町の権力を見るなら、「誰が決めたか」の一歩前を見る

 地域政治の記事では、議会で誰が賛成し、誰が反対したのかを追うことが多い。それはもちろん重要である。しかし、その一歩前へ戻って、「なぜこの問題が議会で扱われることになったのか」を考えると、違う町の姿が見えてくる。

 その問題を最初に役場へ伝えたのは誰だったのか、行政は地域事情を誰から聞いたのか、議員へ相談した人は誰だったのか、賛成する人だけでなく反対する人にも発言する機会があったのか、そして、そもそも声を上げなかった多数の住民はどう考えていたのか。

 こうした問いを重ねていくと、町の政治は町長と議員だけによってできているわけでも、特定の「有力者」がすべてを動かしているわけでもないことが分かってくる。

 むしろ、その中間にある。

 商業について人をつなぐ人がいて、福祉について詳しい人がいて、自治会で人をまとめる人がいて、行政との橋渡しをする人がいる。同じ人物が複数の役割を持つ場合もあれば、それぞれ異なる人物が担っている場合もある。

 町の影響力は、一人の人物が所有するものというより、人と人の関係の中を移動するものとして見た方が理解しやすい。

選挙に出ない人々のところから、政治が始まることがある

 選挙の日、住民は町長と議員を選び、その結果によって正式な権限を持つ人物が決まる。この仕組みが地方民主主義の中心であることは変わらない。

 しかし町の政治は、選挙の日だけに存在しているわけではない。地域の困り事を聞く人がいて、それを誰かへ伝える人がいる。行政と住民の間をつなぐ人がいて、地域行事を何十年も支えてきた人がいる。誰かの相談に応じ続けた結果、本人が望んだわけでもないのに、多くの情報と信用が集まる人物もいる。

 そこには善意も利害もあり、献身も自己利益もあるだろう。長年の経験が地域を助けることもあれば、古い人間関係が新しい考えを入りにくくすることもある。

 それらをすべて「利権」と呼べば現実を単純化しすぎるし、反対にすべてを「地域の絆」と呼べば問題を見落とす。

 地方政治の興味深さは、その中間にある。

 役場の組織図には名前がなく、選挙公報にも載っていない。それでも、ある問題が起きると自然に相談が集まる人物がいるなら、「この人が町を支配している」と考えるのではなく、まず「なぜこの人のところに人と情報が集まるのだろう」と考えてみる。

 そこには、その町が長い時間をかけてつくってきた信用、人間関係、産業、歴史、人口移動、地域組織のあり方が凝縮されている。

 町で本当に影響力を持っているのは町長なのか、議員なのか、それとも選挙に出ない有力者なのかという問いに、一人の名前で答えることはできない。

 町長と議会には、制度によって与えられた「決定する権力」がある。
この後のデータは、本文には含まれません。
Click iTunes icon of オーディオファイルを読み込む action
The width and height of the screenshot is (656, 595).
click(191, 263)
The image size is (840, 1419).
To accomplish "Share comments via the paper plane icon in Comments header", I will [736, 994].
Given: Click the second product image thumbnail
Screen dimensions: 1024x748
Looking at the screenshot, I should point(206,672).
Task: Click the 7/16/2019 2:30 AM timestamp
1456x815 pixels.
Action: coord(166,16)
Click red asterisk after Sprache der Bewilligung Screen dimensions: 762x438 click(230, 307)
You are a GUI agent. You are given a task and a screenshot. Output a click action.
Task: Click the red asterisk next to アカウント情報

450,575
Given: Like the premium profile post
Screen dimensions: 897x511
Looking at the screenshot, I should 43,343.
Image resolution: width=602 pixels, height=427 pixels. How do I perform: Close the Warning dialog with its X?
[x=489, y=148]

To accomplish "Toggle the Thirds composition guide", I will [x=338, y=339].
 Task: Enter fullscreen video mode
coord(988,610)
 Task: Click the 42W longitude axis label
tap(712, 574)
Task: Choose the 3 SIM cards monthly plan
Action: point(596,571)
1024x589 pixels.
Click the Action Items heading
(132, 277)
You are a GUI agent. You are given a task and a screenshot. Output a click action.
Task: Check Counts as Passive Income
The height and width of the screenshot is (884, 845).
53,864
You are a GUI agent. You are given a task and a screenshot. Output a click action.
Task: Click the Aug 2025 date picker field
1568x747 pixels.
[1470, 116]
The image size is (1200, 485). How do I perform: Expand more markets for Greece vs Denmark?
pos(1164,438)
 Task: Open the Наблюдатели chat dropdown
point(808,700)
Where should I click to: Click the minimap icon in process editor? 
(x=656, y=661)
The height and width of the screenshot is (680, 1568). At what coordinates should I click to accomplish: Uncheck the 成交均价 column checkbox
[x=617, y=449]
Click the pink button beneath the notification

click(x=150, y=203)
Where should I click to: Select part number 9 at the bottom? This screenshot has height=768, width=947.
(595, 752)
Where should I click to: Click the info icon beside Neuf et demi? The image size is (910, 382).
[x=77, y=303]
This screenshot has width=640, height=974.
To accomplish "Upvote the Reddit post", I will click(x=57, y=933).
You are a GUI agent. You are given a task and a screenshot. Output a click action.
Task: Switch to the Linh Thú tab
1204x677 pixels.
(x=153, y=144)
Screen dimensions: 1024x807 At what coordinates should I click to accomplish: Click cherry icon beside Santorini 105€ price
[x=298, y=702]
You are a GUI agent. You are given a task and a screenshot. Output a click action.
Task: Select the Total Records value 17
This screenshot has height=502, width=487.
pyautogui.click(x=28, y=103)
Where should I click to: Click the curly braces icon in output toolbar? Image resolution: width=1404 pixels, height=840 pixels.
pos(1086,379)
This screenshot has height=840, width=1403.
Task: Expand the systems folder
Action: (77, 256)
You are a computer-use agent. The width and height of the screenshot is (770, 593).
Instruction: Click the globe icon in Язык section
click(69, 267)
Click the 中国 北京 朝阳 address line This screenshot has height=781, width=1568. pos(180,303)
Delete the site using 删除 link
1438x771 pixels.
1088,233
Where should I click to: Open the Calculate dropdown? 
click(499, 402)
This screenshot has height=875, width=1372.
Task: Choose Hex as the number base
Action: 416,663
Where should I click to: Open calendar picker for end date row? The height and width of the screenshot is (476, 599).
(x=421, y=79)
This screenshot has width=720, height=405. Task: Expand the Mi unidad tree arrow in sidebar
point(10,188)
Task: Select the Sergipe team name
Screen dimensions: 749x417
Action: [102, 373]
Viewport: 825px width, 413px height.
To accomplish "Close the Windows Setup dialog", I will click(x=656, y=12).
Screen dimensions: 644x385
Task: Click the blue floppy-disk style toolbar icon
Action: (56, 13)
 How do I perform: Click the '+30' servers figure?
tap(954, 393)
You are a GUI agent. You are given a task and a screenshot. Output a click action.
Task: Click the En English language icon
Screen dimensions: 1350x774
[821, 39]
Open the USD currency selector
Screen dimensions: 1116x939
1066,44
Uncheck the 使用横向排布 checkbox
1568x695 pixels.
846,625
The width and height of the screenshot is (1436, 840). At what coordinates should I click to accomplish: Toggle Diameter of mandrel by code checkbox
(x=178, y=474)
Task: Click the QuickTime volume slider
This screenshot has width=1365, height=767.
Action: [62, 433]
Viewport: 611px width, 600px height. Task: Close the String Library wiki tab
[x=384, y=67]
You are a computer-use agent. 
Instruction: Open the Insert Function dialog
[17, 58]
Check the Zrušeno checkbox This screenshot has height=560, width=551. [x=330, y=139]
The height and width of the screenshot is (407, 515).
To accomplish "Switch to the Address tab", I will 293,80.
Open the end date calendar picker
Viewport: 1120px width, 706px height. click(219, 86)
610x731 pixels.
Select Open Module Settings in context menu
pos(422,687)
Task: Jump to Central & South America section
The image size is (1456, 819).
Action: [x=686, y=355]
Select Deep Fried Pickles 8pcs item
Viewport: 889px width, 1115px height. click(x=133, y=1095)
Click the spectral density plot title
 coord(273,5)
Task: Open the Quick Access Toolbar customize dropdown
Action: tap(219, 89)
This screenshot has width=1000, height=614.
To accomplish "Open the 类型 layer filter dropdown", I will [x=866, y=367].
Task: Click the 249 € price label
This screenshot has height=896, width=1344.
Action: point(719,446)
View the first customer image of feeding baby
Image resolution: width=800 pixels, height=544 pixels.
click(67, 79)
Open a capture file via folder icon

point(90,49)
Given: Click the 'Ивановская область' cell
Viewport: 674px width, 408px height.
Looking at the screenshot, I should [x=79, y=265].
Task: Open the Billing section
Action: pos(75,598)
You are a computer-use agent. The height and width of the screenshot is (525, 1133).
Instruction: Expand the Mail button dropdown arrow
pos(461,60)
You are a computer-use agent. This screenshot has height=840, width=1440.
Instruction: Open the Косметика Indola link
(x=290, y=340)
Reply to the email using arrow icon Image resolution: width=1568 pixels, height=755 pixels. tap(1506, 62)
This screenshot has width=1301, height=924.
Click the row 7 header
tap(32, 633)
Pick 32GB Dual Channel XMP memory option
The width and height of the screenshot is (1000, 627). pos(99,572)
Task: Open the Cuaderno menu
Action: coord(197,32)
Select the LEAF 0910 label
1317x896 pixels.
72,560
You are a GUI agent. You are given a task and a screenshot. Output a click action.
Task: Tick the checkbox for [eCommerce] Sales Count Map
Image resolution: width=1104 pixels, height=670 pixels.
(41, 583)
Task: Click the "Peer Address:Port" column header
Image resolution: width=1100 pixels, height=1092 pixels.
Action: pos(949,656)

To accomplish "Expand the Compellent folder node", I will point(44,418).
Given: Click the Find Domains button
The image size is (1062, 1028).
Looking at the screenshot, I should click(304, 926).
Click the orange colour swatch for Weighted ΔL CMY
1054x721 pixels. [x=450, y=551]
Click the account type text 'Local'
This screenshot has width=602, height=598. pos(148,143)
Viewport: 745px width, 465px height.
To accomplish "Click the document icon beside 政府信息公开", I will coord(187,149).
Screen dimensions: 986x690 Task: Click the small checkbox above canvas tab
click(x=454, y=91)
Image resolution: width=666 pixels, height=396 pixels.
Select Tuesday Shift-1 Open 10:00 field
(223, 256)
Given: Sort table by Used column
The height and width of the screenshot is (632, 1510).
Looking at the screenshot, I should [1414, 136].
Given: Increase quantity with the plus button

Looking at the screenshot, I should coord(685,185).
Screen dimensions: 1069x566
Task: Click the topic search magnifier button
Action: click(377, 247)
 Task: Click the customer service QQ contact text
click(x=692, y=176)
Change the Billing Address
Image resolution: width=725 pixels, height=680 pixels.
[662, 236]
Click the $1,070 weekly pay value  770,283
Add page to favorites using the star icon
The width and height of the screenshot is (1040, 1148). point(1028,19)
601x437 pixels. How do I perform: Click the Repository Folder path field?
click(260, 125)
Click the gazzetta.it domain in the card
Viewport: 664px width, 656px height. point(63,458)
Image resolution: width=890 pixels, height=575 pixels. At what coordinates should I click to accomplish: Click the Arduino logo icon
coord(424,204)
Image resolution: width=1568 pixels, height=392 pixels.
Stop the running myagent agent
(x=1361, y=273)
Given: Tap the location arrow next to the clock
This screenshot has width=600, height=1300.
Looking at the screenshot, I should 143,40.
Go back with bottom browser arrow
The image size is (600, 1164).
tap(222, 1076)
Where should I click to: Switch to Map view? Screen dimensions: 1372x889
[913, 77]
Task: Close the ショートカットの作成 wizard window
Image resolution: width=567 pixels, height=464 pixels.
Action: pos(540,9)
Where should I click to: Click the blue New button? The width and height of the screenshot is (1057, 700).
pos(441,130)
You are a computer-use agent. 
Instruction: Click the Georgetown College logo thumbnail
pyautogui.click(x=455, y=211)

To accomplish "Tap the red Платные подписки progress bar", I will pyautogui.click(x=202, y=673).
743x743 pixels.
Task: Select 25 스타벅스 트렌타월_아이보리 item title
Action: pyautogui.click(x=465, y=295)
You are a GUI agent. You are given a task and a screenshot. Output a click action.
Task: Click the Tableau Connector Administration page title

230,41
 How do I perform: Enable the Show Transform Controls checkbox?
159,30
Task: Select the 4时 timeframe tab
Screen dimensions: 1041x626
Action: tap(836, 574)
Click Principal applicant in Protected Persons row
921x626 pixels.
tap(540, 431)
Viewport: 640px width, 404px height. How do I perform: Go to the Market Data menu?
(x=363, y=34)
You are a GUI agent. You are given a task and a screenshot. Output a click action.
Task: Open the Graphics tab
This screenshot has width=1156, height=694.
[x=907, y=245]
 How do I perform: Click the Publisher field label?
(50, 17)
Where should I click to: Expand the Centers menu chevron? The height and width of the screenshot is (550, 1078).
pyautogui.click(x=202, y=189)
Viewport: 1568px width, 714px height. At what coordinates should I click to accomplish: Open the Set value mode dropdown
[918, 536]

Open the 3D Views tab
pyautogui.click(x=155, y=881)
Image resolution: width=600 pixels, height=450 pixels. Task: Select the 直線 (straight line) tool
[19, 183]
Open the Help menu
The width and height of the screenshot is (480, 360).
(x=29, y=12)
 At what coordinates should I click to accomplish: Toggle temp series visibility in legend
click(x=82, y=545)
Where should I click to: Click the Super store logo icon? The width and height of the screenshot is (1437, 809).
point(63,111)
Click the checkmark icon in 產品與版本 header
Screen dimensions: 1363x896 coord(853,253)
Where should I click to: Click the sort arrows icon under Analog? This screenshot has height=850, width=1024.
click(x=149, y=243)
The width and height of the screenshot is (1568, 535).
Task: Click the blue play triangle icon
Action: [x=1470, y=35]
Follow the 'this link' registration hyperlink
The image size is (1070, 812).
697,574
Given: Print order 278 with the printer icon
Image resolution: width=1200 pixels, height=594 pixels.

その外側には、人をつなぎ、情報を運び、問題を行政へ伝え、ときには何を政治的な議題にするのかに影響する力がある。そして、現実の地域政治は、おそらくその二つが交わる場所で動いている。

 だから議会で何かが決まったとき、採決結果だけを見るのではなく、ほんの少し時間を巻き戻してみるとよい。

 「この話は、最初に誰のところから始まったのだろう」。

 その問いを持った瞬間、選挙結果や役場の組織図だけでは見えなかった、もう一つの町の政治が姿を現し始める。